Adding nanoparticles to a water purifying membrane can double its efficiency, according to a startup company based in Los Angeles. With global water usage on the increase and fresh water in limited supply, the company, NanoH2O, says its novel approach could make such purification technology a viable solution to a growing problem.

Under pressure: The membrane developed by NanoH2O allows more water to filter through under for the same amount of pressure. This reduces energy requirements by around 20 percent, says CEO Jeff Green.

Reverse osmosis–feeding water through a semipermeable membrane to filter out impurities–is widely considered to be the most effective way to desalinate water. But it is very energy-intensive, and therefore expensive, because water has to be forced through the membrane under pressure. A key way to reduce the costs involved is to increase the water throughput for the same pressure. But for many years, improvements in membrane technology have been incremental at best, says Jeff Green, NanoH2O founder and CEO.

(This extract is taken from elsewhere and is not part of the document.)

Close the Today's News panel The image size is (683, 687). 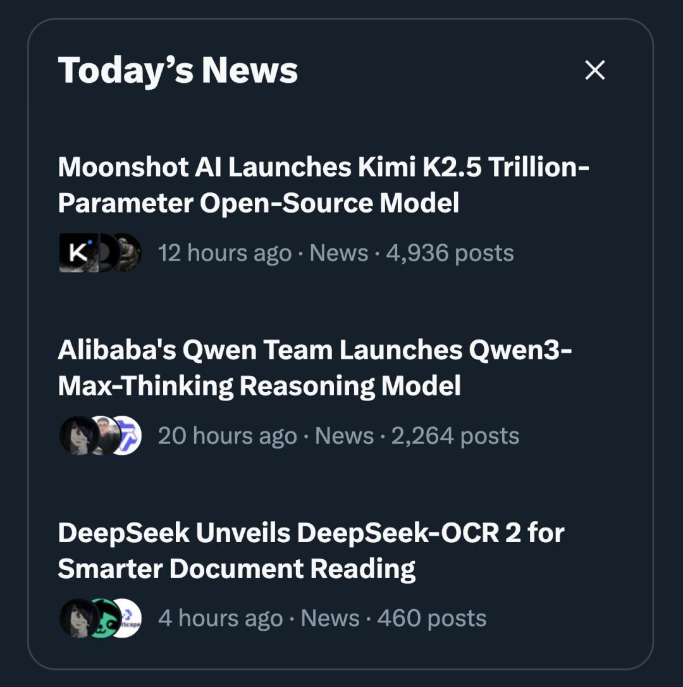click(594, 70)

NanoH2O has found that adding porous nanoparticles to membranes can dramatically increase the efficiency with which water can be filtered. “Under similar pressure, twice as much water goes through,” says Green. In a desalination plant, this increased permeability would reduce energy requirements by 20 percent, or increase water productivity by 70 percent for the same cost, he adds.

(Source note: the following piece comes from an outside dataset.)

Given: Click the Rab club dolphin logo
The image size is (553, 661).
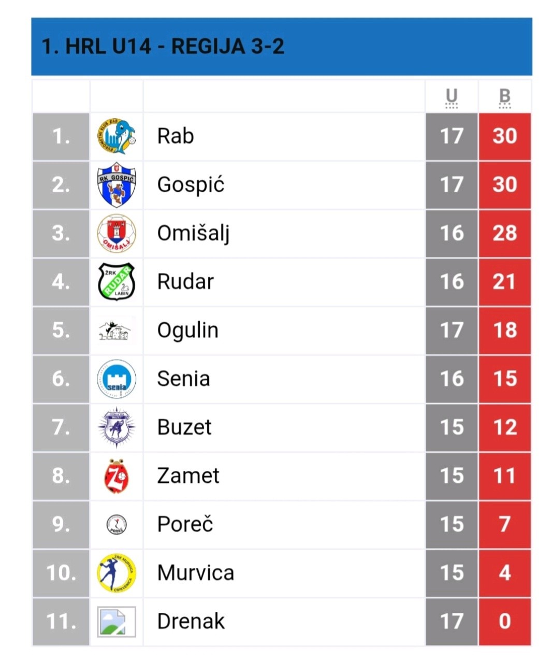Looking at the screenshot, I should (x=117, y=137).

“The concept is good,” says Benito Mariñas, an environmental engineer at the University of Illinois at Urbana-Champaign. Membrane-based desalination is usually considered only when freshwater supplies fail to meet demand. But with demand on the increase and only 1 percent of global freshwater available for human use, Mariñas says such technologies will become more important. “Right now we are not using membranes for sea water desalination as much as we could,” he says, largely due to the amount of energy required.

The material used for reverse osmosis is usually an organic thin-film membrane, typically a polymide material perforated with tiny holes. These holes are small enough to let water pass through, but they block salt and other contaminants. NanoH2O’s approach, based on research carried out by Eric Hoek, an environmental engineer at the University of California, Los Angeles, is to embed cage-like nanoparticles made out of aluminosilicate minerals, called zeolites, into the membrane. These particles have a diameter of no more than 200 nanometres–roughly equivalent to the thickness of the membrane.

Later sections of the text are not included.